The fact that the CIA was aware of this could explain why Khilewi was not granted federal protection when he abandoned his UN post and became an opponent in late June 1994 even though he had brought with him more than 10,000 documents he obtained from the Saudi Arabian Embassy. Nor does it explain why the United States did not push for investigation of these activities, although it does explain why the Saudis are so eager to use Iran’s legal civilian program as a diversionary tactic and in spite of their own track record, would want Iran to renounce its legal rights.
It is also important to be reminded that Saudi Arabia played an important role in encouraging war in the region. Bob Woodard (State of Denial) explains the Saudi role during his interview on ‘60 minutes’. “Bandar, who's skeptical because he knows in the first Gulf War we didn't get Saddam out, so he says to Cheney and Rumsfeld, ‘So Saddam this time is gonna be out, period?’ And Cheney - who has said nothing - says the following: ‘Prince Bandar, once we start, Saddam is toast.’" “Bandar understood that economic conditions were key before a presidential election: “They’re [oil prices] high. And they could go down very quickly. That's the Saudi pledge. Certainly over the summer, or as we get closer to the election, they could increase production several million barrels a day and the price would drop significantly.” [iii]
Indeed, after having paid for nuclear bombs and arming Sunni insurgents to the teeth in Iraq to kill Americans and underdmine the legitimate Shiite government, is it plausible that the Saudis now want to turn over a new leaf and be the business of ‘peace-making’ instead of the lucrative business of say – Carlyle and the like? After all, G.W. Bush has armed them to the teeth – not to forget the arms purchased from Britain at the cost of ‘shared values’ – that is for Britain to expel Saudi progressive thinkers who were pro-democracy. However, before giving up the rights of other sovereign nations, it would be worthwhile recalling a few things that Iran has had to endure while defending her rights.
While the Saudis were secretly working to acquire a bomb, Iran was openly exercising her right under the NPT to have nuclear energy. Each time, the United States used its economic domination and stopped Iran from restarting its civilian nuclear project. In 1982, the president of Iran at the time, approached Kraftwerk Union who had left their contract with Iran incomplete after the 1979 revolution and asked them to complete the Bushehr power plant project.
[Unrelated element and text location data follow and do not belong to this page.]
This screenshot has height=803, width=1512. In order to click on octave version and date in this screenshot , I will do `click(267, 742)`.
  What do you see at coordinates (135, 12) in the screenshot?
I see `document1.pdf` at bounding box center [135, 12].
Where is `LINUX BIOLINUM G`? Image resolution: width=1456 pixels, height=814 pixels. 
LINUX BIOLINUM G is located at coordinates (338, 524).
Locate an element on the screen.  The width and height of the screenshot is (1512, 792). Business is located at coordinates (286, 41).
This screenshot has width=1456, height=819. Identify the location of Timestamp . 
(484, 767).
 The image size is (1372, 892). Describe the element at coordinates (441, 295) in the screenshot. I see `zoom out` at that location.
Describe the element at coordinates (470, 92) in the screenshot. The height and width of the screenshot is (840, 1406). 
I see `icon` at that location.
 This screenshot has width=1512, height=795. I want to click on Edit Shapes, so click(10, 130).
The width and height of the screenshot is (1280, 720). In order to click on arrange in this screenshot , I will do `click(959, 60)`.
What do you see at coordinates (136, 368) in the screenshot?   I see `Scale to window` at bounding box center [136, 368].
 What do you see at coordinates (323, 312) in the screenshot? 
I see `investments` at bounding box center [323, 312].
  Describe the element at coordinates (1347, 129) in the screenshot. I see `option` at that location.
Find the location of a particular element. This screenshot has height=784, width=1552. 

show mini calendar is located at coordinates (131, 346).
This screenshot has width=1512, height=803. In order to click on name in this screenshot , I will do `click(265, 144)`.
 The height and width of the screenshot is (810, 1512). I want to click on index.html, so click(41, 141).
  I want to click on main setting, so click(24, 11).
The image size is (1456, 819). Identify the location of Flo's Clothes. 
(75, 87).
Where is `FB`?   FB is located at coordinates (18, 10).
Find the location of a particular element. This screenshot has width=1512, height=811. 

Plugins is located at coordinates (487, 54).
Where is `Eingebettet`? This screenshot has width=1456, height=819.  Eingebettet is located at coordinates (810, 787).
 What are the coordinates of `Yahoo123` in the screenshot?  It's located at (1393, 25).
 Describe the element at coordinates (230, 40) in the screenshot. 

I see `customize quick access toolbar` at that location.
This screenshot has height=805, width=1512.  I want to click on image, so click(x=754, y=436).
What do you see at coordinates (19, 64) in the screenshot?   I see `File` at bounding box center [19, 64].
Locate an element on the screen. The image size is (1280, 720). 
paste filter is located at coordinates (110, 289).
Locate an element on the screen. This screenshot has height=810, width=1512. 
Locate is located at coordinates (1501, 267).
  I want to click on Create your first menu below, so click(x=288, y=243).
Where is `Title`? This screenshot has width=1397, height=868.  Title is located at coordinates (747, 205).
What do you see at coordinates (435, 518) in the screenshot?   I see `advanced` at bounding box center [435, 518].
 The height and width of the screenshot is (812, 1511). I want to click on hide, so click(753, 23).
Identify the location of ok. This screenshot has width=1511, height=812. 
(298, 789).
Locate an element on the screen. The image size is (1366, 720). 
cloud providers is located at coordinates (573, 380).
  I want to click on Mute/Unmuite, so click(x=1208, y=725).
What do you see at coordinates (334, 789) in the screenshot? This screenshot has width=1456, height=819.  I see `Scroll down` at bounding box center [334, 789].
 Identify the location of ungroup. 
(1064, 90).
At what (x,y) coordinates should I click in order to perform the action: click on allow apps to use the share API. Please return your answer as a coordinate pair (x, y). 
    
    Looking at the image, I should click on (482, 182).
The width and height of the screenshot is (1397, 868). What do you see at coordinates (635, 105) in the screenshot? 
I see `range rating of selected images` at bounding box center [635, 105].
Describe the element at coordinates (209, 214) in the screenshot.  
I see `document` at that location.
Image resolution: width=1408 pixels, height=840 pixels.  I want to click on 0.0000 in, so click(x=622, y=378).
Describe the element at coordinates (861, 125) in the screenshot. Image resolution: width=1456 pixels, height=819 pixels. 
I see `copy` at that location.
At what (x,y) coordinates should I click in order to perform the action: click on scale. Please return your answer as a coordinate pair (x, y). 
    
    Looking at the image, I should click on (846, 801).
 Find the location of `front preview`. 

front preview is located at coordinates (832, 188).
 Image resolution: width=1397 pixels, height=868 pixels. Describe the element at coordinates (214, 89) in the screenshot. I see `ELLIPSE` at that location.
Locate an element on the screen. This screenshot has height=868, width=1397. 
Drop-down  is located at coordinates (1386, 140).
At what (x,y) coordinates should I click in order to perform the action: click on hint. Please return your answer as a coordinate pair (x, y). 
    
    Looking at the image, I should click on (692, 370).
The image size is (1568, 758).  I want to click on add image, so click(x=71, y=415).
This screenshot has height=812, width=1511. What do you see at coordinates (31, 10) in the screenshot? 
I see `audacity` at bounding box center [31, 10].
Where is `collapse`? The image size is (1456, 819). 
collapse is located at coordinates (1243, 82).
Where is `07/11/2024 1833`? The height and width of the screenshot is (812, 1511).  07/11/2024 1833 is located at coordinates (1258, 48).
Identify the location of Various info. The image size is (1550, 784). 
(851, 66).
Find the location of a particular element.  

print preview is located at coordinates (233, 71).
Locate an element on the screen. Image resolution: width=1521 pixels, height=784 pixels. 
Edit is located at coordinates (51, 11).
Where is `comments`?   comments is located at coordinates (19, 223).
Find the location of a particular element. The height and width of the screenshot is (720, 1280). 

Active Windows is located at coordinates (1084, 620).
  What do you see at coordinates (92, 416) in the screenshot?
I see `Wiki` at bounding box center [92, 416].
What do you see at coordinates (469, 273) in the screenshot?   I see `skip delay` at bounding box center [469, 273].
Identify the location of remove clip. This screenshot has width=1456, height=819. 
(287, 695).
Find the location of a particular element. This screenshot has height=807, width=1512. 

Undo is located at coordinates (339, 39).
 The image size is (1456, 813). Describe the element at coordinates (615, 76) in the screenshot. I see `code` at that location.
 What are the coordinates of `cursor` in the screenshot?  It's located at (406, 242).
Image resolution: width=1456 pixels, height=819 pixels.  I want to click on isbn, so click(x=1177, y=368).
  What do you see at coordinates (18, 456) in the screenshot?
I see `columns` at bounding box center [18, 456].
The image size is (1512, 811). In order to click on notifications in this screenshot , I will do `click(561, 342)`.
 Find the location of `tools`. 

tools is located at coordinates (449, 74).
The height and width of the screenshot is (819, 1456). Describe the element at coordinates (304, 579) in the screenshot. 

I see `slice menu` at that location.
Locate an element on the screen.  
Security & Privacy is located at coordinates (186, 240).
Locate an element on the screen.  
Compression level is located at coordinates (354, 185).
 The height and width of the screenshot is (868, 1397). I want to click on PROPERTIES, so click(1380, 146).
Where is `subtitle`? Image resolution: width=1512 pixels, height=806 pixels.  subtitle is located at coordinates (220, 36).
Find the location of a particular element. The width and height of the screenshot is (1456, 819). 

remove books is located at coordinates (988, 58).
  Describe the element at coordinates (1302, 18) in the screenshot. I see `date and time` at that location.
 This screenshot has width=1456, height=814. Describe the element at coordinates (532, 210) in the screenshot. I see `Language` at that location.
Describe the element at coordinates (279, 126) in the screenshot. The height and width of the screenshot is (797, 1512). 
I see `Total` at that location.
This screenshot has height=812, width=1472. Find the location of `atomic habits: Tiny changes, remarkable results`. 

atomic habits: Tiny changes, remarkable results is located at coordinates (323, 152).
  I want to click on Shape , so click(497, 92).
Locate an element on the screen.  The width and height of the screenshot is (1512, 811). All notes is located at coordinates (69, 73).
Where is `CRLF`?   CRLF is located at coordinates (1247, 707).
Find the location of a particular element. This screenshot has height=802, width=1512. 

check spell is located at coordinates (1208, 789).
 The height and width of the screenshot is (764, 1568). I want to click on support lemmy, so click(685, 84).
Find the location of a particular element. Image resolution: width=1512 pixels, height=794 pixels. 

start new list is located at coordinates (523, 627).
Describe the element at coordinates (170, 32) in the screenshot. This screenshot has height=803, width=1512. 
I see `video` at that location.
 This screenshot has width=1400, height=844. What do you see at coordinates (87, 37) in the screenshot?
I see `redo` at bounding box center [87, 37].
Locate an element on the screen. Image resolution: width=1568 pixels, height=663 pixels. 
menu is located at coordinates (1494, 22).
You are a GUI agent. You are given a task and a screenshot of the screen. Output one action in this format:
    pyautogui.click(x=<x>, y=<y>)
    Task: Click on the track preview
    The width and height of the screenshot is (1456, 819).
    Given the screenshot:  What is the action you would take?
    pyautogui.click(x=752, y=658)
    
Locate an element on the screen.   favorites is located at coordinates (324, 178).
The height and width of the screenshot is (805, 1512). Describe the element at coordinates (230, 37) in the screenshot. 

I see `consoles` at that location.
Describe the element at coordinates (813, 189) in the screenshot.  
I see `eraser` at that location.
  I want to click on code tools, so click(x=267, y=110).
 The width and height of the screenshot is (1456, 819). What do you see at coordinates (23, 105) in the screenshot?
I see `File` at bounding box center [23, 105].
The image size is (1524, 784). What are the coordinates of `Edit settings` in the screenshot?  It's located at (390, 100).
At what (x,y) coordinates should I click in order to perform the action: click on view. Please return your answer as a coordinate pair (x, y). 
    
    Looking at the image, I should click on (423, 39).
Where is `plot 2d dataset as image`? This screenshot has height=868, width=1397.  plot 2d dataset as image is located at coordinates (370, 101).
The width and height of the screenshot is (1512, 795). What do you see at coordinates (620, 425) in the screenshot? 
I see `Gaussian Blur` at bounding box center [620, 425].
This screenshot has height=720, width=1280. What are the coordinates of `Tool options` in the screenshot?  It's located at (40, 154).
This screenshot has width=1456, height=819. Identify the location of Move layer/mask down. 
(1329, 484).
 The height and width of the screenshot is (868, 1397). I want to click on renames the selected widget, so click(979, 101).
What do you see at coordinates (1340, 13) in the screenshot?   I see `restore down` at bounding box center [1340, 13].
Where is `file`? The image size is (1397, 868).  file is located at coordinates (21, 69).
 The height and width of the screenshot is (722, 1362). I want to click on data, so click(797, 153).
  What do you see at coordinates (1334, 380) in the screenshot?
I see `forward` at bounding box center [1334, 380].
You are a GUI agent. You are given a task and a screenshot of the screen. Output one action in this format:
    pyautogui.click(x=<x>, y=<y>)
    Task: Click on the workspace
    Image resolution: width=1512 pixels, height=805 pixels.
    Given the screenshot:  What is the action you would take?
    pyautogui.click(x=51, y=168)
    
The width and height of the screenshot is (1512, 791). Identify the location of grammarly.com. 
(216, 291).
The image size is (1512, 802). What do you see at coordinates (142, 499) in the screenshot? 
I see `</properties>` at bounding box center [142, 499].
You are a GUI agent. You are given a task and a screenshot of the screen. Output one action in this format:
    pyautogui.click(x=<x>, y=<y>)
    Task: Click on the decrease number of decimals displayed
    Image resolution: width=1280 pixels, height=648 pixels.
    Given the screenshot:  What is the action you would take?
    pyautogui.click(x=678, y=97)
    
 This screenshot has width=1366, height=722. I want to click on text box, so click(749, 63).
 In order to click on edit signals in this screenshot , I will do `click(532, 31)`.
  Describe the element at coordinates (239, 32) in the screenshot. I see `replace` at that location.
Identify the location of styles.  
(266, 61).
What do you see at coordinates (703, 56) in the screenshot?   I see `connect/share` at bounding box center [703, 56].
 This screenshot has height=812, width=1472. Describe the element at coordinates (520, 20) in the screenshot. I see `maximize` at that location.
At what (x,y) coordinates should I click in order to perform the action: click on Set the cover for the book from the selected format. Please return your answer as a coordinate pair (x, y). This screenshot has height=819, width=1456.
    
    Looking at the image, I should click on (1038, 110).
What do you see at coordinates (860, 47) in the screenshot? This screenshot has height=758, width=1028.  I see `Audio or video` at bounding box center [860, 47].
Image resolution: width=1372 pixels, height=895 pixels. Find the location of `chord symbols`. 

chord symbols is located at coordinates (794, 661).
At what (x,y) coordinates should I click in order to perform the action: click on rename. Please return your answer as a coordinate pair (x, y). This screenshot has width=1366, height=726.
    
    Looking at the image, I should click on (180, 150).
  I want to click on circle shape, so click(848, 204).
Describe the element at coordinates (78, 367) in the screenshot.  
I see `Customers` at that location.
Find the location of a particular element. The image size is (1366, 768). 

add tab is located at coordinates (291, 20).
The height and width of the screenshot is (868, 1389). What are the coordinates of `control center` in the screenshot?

Under US pressure, they refused and would not even deliver the reactor component to Iran. Citing a 1982 International Commerce Commission (ICC) ruling a lawsuit was filed which remains unsettled[iv]. This pattern has been repeated until Iran started its cooperation with Russia. However, given the decades of hardship, sanctions, and investment Iran has put into its civilian nuclear program, it would seem rather generous on the part of the Saudis to take it away from Iran and give it to all Arab States in Switzerland.
Perhaps one thing that has escaped Prince Saud al-Faisal, is that Iranian are defending their right and their integrity. It is possible that a few in the Muslim world will see this as good will gesture, but what is more important to Iran and any nation that values sovereignty, is the reality that in order to escape colonialism, a nation-state must be self-sufficient. Iran has reached that stage – it has shed the shackles of colonialism and is free. A country that has been isolated for so almost three decades has taken 5th place in the ‘British Invention Show’ [v]. This fact speaks not only to the talent of the nation, but what it can achieve. Does the Prince suggest that Iran should capitulate and allow others to fish for it when it can fish so very well for itself?